WHAT THE EXERCISE ASKS: After finding the line containing "601x444 pixels." below, please output that line and each following one through the line containing "You are a computer-use agent. Screen", exactly as written.

[[ RECORD EXTRACTS, beginning ]]

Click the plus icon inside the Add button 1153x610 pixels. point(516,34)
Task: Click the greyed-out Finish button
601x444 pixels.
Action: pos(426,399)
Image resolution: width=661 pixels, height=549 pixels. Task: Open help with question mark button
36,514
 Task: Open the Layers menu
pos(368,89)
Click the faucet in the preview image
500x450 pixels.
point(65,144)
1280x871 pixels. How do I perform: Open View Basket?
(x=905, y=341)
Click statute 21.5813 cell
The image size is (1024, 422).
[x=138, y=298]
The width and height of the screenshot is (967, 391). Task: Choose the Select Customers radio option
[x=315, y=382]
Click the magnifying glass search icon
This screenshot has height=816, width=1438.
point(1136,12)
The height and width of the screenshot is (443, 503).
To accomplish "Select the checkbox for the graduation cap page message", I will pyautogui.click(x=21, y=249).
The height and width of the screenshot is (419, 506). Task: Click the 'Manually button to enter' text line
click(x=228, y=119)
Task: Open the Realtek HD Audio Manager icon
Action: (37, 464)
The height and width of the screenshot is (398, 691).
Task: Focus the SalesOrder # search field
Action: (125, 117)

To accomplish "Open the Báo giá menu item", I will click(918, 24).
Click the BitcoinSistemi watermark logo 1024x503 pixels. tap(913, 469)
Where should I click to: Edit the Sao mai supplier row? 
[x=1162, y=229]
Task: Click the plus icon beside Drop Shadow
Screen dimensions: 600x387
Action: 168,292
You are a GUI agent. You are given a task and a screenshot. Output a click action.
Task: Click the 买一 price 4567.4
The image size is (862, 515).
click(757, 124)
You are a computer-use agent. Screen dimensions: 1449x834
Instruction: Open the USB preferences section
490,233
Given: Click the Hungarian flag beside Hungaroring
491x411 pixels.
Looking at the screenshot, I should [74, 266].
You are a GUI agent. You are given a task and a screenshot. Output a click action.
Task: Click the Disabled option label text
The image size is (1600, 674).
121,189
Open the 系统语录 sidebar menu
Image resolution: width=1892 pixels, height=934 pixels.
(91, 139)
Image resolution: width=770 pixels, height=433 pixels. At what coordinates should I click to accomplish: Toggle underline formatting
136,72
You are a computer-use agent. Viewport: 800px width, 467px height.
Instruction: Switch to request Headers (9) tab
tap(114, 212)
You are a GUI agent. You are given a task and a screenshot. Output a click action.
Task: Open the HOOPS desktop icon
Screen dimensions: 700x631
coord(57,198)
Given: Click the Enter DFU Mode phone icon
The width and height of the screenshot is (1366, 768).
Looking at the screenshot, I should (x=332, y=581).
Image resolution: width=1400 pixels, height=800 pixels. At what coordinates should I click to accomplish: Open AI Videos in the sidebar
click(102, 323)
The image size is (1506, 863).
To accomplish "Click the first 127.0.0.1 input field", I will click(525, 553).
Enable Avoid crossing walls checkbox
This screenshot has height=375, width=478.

[[ RECORD EXTRACTS, end ]]

TASK RESULT:
601x444 pixels.
Action: pos(426,399)
Image resolution: width=661 pixels, height=549 pixels. Task: Open help with question mark button
36,514
 Task: Open the Layers menu
pos(368,89)
Click the faucet in the preview image
500x450 pixels.
point(65,144)
1280x871 pixels. How do I perform: Open View Basket?
(x=905, y=341)
Click statute 21.5813 cell
The image size is (1024, 422).
[x=138, y=298]
The width and height of the screenshot is (967, 391). Task: Choose the Select Customers radio option
[x=315, y=382]
Click the magnifying glass search icon
This screenshot has height=816, width=1438.
point(1136,12)
The height and width of the screenshot is (443, 503).
To accomplish "Select the checkbox for the graduation cap page message", I will pyautogui.click(x=21, y=249).
The height and width of the screenshot is (419, 506). Task: Click the 'Manually button to enter' text line
click(x=228, y=119)
Task: Open the Realtek HD Audio Manager icon
Action: (37, 464)
The height and width of the screenshot is (398, 691).
Task: Focus the SalesOrder # search field
Action: (125, 117)

To accomplish "Open the Báo giá menu item", I will click(918, 24).
Click the BitcoinSistemi watermark logo 1024x503 pixels. tap(913, 469)
Where should I click to: Edit the Sao mai supplier row? 
[x=1162, y=229]
Task: Click the plus icon beside Drop Shadow
Screen dimensions: 600x387
Action: 168,292
You are a GUI agent. You are given a task and a screenshot. Output a click action.
Task: Click the 买一 price 4567.4
The image size is (862, 515).
click(757, 124)
You are a computer-use agent. Screen dimensions: 1449x834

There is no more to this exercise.